Around 1,300 people die from hypothermia every year in the United States. Hypothermia is medical condition that occurs when your body is losing heat faster than you can produce it. This article chronicles what that experiences feels like.
Whenever I'm discouraged in my life I go to the woods. Doesn't matter if I'm bored, confused or heartbroken, the wilderness has always been my escape. This was in part the motivation for my trip to the north shore of Lake Superior over winter break. For weeks my cousin and I had anticipated this trip. The going was tough, but the view beautiful. It started off as a great trip, but I was overambitious. As hard as we pushed ourselves up the mountains, searching for purchase beneath the snow, the sun kept slipping lower and lower on the horizon. After traveling nine miles across difficult terrain, we glimpsed the last rays of the dying sun as it disappeared behind the alien hills. We were still several miles from the campsite.
Stage 1
The temperature quickly dropped to zero, with windchill stripping away an additional 20 degrees. I could feel my sweat freezing on my skin. We struggled to start a fire, but but the sinking temperatures had caused all the substantial fuel to frost over. During the onset of hypothermia, the body starts with drawing blood from the extremities in order to conserve warmth around the core, in an effort to keep the vital organs functioning. The result is cold hands. As the temperature continued to drop I began to feel colder and colder, beginning with my extremities. My hands fumbled on the zipper of my trouser pocket. Without feeling to guide me, I searched inside my pockets for my lighter. I could barely press the button to turn it on.

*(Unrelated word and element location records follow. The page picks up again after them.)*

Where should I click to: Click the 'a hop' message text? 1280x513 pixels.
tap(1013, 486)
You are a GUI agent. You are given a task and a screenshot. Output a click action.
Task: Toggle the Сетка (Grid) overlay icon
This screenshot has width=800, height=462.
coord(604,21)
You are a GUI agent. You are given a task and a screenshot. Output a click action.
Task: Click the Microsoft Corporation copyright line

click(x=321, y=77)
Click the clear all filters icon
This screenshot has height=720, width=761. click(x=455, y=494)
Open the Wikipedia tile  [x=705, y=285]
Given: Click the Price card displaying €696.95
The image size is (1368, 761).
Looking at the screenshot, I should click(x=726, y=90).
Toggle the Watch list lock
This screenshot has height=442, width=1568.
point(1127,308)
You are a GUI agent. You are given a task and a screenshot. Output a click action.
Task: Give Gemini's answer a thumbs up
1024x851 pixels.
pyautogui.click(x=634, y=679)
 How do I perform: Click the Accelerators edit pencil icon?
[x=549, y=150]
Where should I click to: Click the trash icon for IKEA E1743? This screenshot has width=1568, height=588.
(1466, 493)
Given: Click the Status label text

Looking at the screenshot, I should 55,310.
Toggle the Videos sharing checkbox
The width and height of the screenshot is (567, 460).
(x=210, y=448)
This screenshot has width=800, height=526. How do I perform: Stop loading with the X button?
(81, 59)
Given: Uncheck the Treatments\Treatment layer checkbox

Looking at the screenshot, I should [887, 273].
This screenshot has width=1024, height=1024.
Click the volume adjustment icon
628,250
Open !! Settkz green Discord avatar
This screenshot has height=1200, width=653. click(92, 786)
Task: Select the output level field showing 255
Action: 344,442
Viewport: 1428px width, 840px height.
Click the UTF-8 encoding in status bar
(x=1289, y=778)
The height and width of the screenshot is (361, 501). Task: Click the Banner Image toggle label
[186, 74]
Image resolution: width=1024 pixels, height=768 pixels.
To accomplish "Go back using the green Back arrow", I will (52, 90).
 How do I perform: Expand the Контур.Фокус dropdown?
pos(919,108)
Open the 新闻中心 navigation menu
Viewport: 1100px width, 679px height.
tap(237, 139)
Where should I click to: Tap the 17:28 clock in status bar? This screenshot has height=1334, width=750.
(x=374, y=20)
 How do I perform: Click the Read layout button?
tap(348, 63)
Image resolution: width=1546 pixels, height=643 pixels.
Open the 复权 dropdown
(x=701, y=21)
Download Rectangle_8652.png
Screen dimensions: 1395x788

Another symptom of hypothermia; loss of general motor control.
Stage 2
My cousin had taken over the project of trying to nurse our pile of smoldering kindling into a blaze. I reeled around, staring blankly, knowing that taking action was an issue or life of death. It's like I was so cold even my mind was freezing. As hypothermia worsens, Mayo Clinic says, a victim can experience drowsiness, confusion, and a lack of appreciation for the gravity of ones situation. Often victims are not even aware they have hypothermia because the progression of symptoms is so gradual. I couldn't tell you when I started shivering, only that it was rhythmic and uncontrollable. I'd long since lost any functional control over my hands when I struggled to open the packs, biting the quick release buckles and dragging the zippers open between chattering teeth. Having to face the possibility that a fire may not happen, I was trying the best I could to set up shelter and sleeping bags where we could bed down, and hopefully survive until morning. Don't ask me how I managed to set up our two double layer sleeping bad and lined sleeping bags with out working fingers, but I did.
Stage 3
Severe hypothermia is characterized by extreme fatigue and a lack of concerns about one's position. In the final stages a victim will stop shivering. I had stopped shivering. I asked my cousin if it would be alright if I "tried out the sleeping bags to see if we could survive". The bags were rated for zero degrees and had liners, but we were exposed on a mountain face, and the wind blew right through. Struggling out of my boots and outer layers, I stripped off my soaked outer layers and cocooned myself in the bag. I couldn't feel my feet. Well, it wasn't so much that I couldn't feel them, it was that I could feel their' absence. I felt so tired. So sleepy. I started laughing, I don't know why, but I couldn't stop, it was uncontrollable, giggly, manic, laughter. The wind was terrible. I should just go to sleep, I thought, just close my eyes and let the warmth drift over me.
Endure and Survive
If not for my cousin that likely could have been the end of it. Scrunched in his sleeping bag with a hand crank flashlight he consulted the map. He located a snowmobile trial located about a half mile down hill from our location. Five miles down that trail was a highway. He decided that we should try to make it there. Making sorties out of our sleeping bags, we donned every dry stitch of clothing we could find as quickly as we could. Each unnecessary second could cost us a toe. We couldn't afford to take anything with us. Our boots were frozen solid. We had to cut the laces off with knife and crack them open in order to get our feet in. We stumbled down the mountain, five miles through the snow leaving $5,000 worth of gear at our camp. The trees danced in the snow like ghostly specters, laughing at us in the dark. We eventually got the highway, and managed to hitchhike to a hotel. My insides felt funny, especially my heart. Something was just off, irregular. I wrapped myself in blankets, turned the heat all the way up, and went to sleep.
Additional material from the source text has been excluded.